We’ve heard it all before. A new technology is going to ‘revolutionise’ everything, from the way we work to the way we play, learn, and relate. Yet, funnily enough, according to the ‘visionaries’, the basic social and political features of our current conditions won’t change. These aren’t going anywhere – the profit motive, unequal access to resources, the consumer ‘me too’ infantilisation, and the job as a lifetime of ‘confinement’. The boss may have fewer employees, the teacher many more students, whilst the taxi driver goes the way of the coal miner, but social and political inequality will persist, despite the ‘tech’ solutions, just at more extreme levels than ever before (at the moment we only have 1% of the world’s population ‘owning’ – controlling – 50% of human wealth, so there’s some way to go yet in making things more unequal).
In education, artificial intelligence (AI) is going to, apparently, improve the intelligence and writing abilities of my students. Thank goodness – some improvement at last! Here was my colleagues and I fighting a constant losing battle, but ChatGPT has it. Except, it isn’t going to improve their writing even though it may enhance the punctuation in their submissions and neatly, correctly present non-existent papers in their reference lists. The main concern is that it should help those who no longer have the time to study (part-time work if their working class, and off ‘entrepreneuring’, with family excess cash, if they’re not). Instead of learning they will learn to ‘cheat’, though we won’t call it that anymore nor frown upon it because everyone will be at it (thereby meeting a Kantian definition of moral behaviour – as long as everyone can do it than it’s ‘okay’).
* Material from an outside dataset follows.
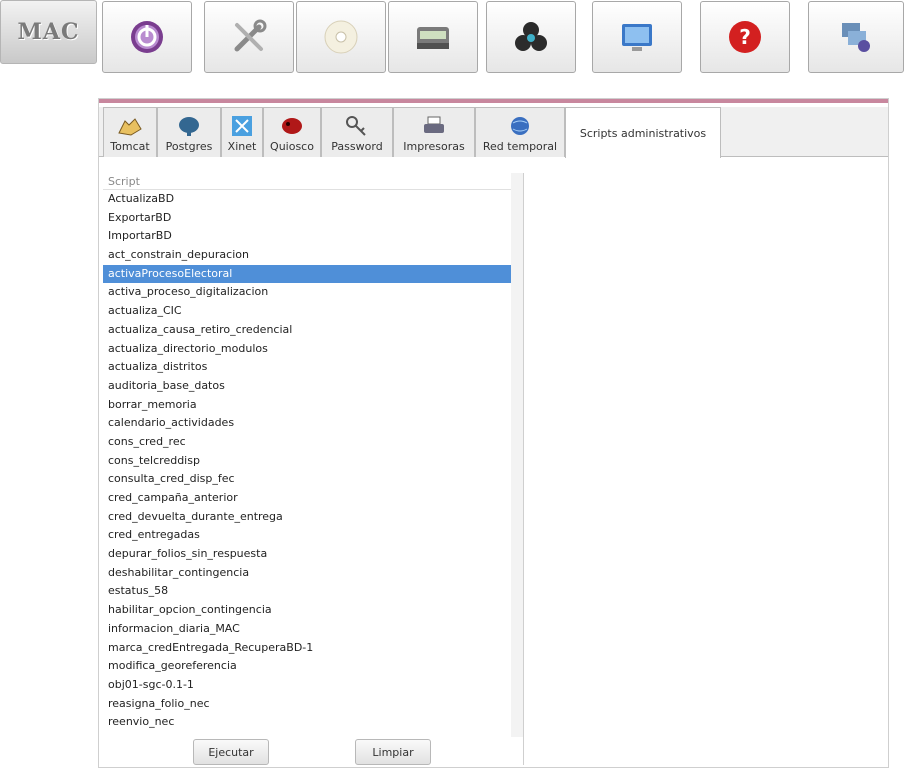  Describe the element at coordinates (307, 462) in the screenshot. I see `list-item: cons_telcreddisp` at that location.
The bar for acceptable communication will be ‘raised’ as every student becomes a 1950s factory manager able to delegate their inability to spell to a ‘personal digital secretary’, who will take care, uncomplainingly, of such inconveniences and ‘lackings’. Humanoid robots (androids), the personification of AI beyond old-hat avatars, will take a pink-skinned form of ‘being’ and, thereby, project the power of their possessors via volumes of blonde hair and scarcity of raiment. Everything will change expect anything that could threaten the social and political order and of importance to the alienated labour that produces AI in the first place.
Perhaps AI will read Adam Smith and Karl Marx and conclude they have been badly misrepresented and poorly interpreted. But since this has already been done by humans and few have listened, what difference will it make for a machine to ‘say so’? Will the claim now be ‘fact’? More likely, the machine will be ‘reprogrammed’ until it comes up with the ‘correct’ answer.
Or AI assistance will aid surgeons to perform twice as many operations as before, though this will actually lead to a quadrupling of cosmetic procedures as every operation still has to be ‘paid’ for and provision will go to those with the most money and the means to afford such AI-assisted surgery. Plumper lips, thinner waistline, larger pecks it is then! Thank goodness for AI since the demand from ageing wealthy pensioners for a ‘lift’ (of some kind) needs to be met.
So, is AI a utopian dream or a dystopian nightmare?
Manuel and Manuel (Utopian Thought in the Western World, 1979) noted that the best utopias startle whilst remaining feasible; they lie between a boring extension of the present and a fantastical leap into the impossible. From what I have read and seen of most AI ‘commentary’ so far, their contemporary predictions and utopias largely fall into the ‘boring extension of the present’ category. They presume waged labour (capital) as the mode of production with its on-going (endless) creation of surplus value (profits, rents, taxes, interest payments) as the ‘natural’ basis of human life, rather than seeing the system as a mere artificial ‘social construction’ of scarcity and an endless requirement to perform unnecessary ‘work’. Despite there being enough food to feed the UK three-times over (in any one year), food banks are popping-up like magic mushrooms to alleviate the conscience of the commodified and ration the access to subsistence of the recently de-commodified. But that’s just the way it is! AI will, no doubt, reconfirm this situation as fact (once re-programmed, of course). Everyone will hold the same social ‘posts’ as before but use ‘revolutionary’ AI to sustain their miserable renting-out of their own backside at ever higher levels of productivity (output per hydro-bot-flesh-thingy).
If this is the future with AI then it is mundane and the so-called ‘predictions’ of its impact are like watching endless (on loop) re-runs of Shelley’s Frankenstein. Been there, done that. Should the narrative makers of AI switch their focus to King Kong (genetic modification gone wrong) and make that ‘fantastical leap’ to the impossible? Or can we, collectively, imagine better, be that bit more imaginative on the social front and startle whilst remaining feasible?
References:
Manuel, F. & Manuel, F. (1979) Utopian Thought in the Western World Oxford: Basil Blackwell.